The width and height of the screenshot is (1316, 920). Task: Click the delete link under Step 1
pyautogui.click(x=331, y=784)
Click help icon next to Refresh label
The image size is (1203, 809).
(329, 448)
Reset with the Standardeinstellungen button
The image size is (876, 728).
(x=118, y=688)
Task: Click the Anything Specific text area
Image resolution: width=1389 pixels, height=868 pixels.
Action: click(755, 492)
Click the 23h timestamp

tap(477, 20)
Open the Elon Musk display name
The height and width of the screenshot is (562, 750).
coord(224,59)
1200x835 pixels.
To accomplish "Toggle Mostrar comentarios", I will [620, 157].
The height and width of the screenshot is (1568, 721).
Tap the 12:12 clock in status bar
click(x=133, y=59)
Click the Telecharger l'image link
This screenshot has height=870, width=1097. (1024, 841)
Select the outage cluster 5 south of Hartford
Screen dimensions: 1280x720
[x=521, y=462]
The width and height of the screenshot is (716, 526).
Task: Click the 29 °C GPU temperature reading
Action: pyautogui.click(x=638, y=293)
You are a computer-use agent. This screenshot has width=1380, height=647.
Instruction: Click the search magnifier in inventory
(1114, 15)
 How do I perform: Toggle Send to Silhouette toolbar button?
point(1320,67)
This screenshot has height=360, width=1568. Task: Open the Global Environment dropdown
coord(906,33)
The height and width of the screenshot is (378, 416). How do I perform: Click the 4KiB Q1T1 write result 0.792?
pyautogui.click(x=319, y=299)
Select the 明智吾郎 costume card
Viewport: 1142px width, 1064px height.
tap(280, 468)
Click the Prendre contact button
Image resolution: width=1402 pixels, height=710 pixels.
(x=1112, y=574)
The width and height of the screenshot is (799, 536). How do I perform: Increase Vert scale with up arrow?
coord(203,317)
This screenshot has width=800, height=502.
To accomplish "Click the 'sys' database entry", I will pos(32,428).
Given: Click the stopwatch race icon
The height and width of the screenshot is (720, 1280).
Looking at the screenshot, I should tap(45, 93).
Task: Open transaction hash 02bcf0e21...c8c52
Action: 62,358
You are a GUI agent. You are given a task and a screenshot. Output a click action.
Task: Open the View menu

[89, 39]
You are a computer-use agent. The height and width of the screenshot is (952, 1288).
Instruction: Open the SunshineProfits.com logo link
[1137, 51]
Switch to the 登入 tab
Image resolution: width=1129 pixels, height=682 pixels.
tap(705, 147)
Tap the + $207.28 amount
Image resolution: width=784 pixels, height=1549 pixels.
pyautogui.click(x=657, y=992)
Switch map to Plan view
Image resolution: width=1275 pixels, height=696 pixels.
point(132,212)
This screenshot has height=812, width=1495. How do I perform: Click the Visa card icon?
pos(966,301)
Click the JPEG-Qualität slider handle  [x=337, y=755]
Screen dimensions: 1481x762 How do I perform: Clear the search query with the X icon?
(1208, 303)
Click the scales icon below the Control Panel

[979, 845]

ASSIGNED TASK:
Above are the records. Copy every line in them holding "agent".

ANSWER TO THE PROBLEM:
You are a computer-use agent. This screenshot has width=1380, height=647.
You are a GUI agent. You are given a task and a screenshot. Output a click action.
You are a computer-use agent. The height and width of the screenshot is (952, 1288).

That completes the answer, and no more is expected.